Wednesday, December 12, 2007

A Titre Provisoire - Les 20 ans de la Compagnie Kéléménis (suite)


D’abord le corps. Non. D’abord le lieu. Non. D’abord les deux. Tantôt l’un ou l’autre. Tantôt l’autre ou l’un. Dégoûté de l’un essayer l’autre. Dégoûté de l’autre retour au dégoûté de l’un. Encore et encore. Tant mal que pis encore. Jusqu’au dégoût des deux. Vomir et partir.
C’est sur ce texte que débute le troisième solo de Françoise Leick. Il est signé Samuel Beckett. Une voix monocorde récitera pendant 1h15 une adaptation de Cap au pire. Cela pourrait d’ailleurs donner le titre du spectacle (ou de la soirée). Il faut imaginer une salle et une scène entièrement plongées dans la pénombre, une pénombre profonde, parfois éclairée par un ou deux projecteurs, dont la puissance est si faible qu’ils n’offrent que des halos de lumière grisâtre sur le plateau. Dans ces halos, on croit parfois distinguer une forme, qui vaguement bouge, ou pas. Difficile de garder patience. Il s’agit de prêter l’oreille, de tenter de comprendre ce qui s’échappe de cette flopée de mots souvent absurde, d’écarquiller les yeux pour essayer d’apercevoir une ombre, un geste, ou l’ombre d’un geste, et de lutter contre l’envie irrépressible de dormir, ou de partir.
Une soirée mémorable donc, durant laquelle s’enchaînent trois soli pour une même danseuse : Queen de Julyen Hamilton, Urgence de Karim Sebbar, et Worstward ho de Maguy Marin. Trois univers décalés, à la lisière de l’intéressant. Le premier opus aurait pu être charmant, tous les ingrédients étaient réunis pour : une bande sonore étrange, l’utilisation de la vidéo, des éléments scénographiques épars, une danseuse professionnelle. Mais jamais les portes du captivant ne sont poussées. A un moment pourtant, elles sont effleurées : un tas de farine posé au sol, sur une bâche. Françoise Leick s’en approche, et entreprend de jouer avec, élégamment. Apparaissent alors des sculptures et des figures éphémères. Puis la danseuse se vautre dans la poussière, et la magie retombe vulgairement.
Quant au second spectacle, il est tout simplement le plus risible de tous. Vêtue d’une blouse blanche et de sabots d’infirmière, l’interprète évolue entre ventilateurs et sacs plastiques immaculés, en choisit un, et s’en coiffe. Suit alors un numéro de claquettes, le visage à couvert.
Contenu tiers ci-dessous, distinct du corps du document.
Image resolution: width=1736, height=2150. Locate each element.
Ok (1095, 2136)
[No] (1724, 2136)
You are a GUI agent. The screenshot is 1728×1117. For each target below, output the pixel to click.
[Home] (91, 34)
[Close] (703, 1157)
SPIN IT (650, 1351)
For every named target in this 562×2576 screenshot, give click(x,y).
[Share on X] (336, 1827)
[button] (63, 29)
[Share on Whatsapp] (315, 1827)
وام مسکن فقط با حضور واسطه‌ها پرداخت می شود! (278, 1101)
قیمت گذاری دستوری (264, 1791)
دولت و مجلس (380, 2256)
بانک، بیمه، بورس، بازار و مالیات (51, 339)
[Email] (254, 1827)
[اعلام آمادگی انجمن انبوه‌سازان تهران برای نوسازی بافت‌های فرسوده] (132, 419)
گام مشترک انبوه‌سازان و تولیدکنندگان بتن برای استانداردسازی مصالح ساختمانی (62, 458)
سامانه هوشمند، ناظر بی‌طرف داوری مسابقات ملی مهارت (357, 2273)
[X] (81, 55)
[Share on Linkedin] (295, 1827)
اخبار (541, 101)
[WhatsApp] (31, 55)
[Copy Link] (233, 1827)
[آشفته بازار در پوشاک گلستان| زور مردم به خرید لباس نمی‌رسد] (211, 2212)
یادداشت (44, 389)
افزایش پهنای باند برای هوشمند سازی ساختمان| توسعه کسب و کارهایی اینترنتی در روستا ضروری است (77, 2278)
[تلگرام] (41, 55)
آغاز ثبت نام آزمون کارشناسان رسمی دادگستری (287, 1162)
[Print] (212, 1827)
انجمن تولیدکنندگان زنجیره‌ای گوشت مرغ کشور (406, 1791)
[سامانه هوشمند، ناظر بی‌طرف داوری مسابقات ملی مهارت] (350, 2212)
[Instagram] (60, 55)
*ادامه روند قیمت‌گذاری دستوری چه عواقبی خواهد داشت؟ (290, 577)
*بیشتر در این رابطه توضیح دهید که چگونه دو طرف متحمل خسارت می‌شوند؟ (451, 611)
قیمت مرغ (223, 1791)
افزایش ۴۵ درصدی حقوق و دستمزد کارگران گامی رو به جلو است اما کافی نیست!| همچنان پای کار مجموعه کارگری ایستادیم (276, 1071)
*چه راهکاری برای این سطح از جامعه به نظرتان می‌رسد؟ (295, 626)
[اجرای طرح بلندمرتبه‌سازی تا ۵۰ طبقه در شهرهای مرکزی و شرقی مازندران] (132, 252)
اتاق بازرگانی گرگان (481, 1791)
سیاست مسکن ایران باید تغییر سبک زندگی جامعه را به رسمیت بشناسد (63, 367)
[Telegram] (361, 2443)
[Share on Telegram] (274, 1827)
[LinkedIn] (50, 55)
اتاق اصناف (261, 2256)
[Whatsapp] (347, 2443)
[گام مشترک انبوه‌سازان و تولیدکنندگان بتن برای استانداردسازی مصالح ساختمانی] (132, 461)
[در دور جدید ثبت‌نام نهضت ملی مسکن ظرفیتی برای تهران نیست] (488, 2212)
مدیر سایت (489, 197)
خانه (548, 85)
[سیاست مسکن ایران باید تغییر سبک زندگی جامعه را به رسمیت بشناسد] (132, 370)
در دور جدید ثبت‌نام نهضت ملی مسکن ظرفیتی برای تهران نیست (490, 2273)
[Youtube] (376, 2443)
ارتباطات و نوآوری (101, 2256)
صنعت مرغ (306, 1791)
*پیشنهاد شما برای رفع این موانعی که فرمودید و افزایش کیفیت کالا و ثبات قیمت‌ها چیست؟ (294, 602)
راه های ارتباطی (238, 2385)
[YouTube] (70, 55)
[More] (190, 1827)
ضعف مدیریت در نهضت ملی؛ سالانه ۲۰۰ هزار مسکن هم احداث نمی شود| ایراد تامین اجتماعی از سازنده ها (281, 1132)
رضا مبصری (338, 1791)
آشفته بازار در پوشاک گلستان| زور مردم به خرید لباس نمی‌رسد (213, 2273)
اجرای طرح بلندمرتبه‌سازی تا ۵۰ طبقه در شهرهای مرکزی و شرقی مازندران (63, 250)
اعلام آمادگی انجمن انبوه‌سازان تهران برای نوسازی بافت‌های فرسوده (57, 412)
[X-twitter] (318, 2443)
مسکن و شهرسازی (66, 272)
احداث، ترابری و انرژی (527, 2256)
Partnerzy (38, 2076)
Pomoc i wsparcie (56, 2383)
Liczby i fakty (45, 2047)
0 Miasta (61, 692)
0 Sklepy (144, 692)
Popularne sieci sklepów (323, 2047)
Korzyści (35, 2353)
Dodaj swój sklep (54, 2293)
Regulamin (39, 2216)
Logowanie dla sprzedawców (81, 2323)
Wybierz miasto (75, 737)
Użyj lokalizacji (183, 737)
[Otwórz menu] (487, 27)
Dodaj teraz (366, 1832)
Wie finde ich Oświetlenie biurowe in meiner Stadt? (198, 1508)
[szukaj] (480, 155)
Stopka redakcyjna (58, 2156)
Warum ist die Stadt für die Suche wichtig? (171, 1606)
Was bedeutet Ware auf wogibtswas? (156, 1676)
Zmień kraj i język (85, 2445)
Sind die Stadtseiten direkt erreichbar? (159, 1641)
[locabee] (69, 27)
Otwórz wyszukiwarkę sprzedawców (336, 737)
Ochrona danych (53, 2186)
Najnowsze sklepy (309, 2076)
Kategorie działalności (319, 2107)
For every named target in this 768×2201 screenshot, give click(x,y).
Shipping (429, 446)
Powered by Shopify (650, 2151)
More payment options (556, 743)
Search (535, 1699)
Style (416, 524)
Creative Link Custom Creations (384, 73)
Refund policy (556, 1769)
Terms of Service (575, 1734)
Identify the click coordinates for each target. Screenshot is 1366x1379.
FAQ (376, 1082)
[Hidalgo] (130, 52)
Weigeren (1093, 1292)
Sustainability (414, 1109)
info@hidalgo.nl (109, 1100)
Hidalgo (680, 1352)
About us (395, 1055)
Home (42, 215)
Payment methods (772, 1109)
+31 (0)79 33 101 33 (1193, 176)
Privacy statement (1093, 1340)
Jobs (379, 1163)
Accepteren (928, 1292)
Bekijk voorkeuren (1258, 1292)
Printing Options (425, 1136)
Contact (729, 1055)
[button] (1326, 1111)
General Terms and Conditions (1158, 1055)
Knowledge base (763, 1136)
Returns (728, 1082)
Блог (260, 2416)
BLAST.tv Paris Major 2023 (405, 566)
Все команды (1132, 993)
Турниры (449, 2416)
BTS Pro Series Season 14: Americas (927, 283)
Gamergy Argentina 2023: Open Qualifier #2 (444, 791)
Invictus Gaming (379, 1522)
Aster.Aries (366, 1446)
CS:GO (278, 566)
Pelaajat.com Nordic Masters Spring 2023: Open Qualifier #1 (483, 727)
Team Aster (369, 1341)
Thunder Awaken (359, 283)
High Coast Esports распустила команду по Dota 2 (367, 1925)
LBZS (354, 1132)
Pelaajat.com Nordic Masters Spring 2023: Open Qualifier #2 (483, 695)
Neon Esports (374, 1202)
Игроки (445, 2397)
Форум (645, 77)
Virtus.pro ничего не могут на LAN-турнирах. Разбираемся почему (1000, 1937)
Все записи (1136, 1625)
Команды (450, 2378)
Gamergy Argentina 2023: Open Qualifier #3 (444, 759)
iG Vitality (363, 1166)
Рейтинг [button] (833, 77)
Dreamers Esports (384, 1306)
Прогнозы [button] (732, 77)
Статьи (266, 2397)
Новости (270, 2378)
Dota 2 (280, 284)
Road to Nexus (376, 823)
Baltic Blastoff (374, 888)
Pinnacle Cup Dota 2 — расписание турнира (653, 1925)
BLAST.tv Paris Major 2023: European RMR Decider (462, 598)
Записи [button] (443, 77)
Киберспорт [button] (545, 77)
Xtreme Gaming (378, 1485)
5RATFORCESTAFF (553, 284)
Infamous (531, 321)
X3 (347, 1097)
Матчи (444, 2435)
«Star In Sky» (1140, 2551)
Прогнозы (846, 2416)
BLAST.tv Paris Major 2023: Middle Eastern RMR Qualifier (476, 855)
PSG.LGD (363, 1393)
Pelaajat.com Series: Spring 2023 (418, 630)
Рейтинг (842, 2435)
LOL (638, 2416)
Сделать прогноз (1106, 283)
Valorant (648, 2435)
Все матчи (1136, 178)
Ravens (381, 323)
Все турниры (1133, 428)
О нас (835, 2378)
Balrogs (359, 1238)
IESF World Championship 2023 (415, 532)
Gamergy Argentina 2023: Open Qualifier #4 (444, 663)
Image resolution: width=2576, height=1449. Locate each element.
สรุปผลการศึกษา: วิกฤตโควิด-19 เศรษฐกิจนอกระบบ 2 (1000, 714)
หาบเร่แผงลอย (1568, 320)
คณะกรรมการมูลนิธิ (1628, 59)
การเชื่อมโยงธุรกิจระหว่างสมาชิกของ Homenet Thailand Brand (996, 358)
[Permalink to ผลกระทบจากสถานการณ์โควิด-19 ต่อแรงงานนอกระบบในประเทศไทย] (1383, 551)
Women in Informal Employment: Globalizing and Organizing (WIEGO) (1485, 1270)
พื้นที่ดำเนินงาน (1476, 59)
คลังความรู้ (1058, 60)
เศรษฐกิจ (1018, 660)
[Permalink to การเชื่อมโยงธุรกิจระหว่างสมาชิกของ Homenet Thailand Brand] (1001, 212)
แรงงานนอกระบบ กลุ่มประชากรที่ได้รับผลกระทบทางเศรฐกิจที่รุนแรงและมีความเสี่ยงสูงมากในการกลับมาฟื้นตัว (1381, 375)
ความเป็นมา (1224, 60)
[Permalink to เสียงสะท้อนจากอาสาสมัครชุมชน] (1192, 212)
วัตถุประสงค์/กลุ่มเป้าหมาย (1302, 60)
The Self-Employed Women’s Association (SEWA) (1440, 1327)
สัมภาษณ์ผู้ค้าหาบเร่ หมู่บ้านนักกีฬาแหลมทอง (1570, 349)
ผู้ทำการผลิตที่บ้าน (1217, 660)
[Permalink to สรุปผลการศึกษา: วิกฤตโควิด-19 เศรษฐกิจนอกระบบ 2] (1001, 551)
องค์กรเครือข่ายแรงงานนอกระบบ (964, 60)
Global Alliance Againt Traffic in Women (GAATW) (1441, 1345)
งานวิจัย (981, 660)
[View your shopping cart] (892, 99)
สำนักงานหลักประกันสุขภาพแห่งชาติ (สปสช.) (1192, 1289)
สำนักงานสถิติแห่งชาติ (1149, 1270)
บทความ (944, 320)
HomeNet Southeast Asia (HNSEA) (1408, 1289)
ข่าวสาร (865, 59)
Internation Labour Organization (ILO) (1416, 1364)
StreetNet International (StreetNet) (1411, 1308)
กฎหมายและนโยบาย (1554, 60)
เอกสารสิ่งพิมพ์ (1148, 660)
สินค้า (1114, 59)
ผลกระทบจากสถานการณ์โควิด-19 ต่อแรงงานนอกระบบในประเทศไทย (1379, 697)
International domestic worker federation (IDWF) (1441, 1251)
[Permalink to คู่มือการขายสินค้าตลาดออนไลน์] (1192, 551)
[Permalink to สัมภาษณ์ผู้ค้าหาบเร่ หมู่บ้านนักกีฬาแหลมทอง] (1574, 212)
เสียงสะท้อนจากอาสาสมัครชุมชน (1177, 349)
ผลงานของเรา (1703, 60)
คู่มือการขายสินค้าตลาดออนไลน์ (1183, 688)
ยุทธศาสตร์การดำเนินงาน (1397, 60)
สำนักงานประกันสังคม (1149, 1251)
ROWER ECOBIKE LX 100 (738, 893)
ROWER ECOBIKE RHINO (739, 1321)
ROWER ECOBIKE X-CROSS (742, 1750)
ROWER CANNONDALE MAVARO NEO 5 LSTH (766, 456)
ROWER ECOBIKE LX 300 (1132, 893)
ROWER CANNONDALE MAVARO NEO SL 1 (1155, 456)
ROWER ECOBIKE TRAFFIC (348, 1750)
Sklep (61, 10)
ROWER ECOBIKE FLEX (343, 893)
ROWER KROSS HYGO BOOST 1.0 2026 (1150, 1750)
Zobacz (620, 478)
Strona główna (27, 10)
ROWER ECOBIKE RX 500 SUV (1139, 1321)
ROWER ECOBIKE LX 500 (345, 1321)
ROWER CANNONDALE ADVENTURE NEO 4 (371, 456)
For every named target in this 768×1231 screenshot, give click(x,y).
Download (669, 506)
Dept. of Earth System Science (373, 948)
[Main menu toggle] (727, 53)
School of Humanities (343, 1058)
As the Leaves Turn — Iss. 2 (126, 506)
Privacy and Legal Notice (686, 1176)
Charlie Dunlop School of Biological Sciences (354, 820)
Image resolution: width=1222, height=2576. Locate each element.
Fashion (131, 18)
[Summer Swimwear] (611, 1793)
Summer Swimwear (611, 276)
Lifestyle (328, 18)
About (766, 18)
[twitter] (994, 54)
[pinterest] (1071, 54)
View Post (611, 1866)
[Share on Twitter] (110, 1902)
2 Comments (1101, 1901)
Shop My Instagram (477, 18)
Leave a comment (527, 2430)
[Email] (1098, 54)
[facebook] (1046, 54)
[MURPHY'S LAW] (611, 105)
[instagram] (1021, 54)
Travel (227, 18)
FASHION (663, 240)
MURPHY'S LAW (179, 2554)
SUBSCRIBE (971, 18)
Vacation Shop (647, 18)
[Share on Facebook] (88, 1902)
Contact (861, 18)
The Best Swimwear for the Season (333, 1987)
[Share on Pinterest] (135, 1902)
Cette image était censée être poétique. Elle n’a su que déclencher une sorte de fou rire général, même si quelques spectateurs ont su rester stoïques. Puis la chorégraphie se poursuit, pieds nus et en robe de soirée, avec le couvre-chef toujours en place. Commenter cela serait lui donner de l’importance.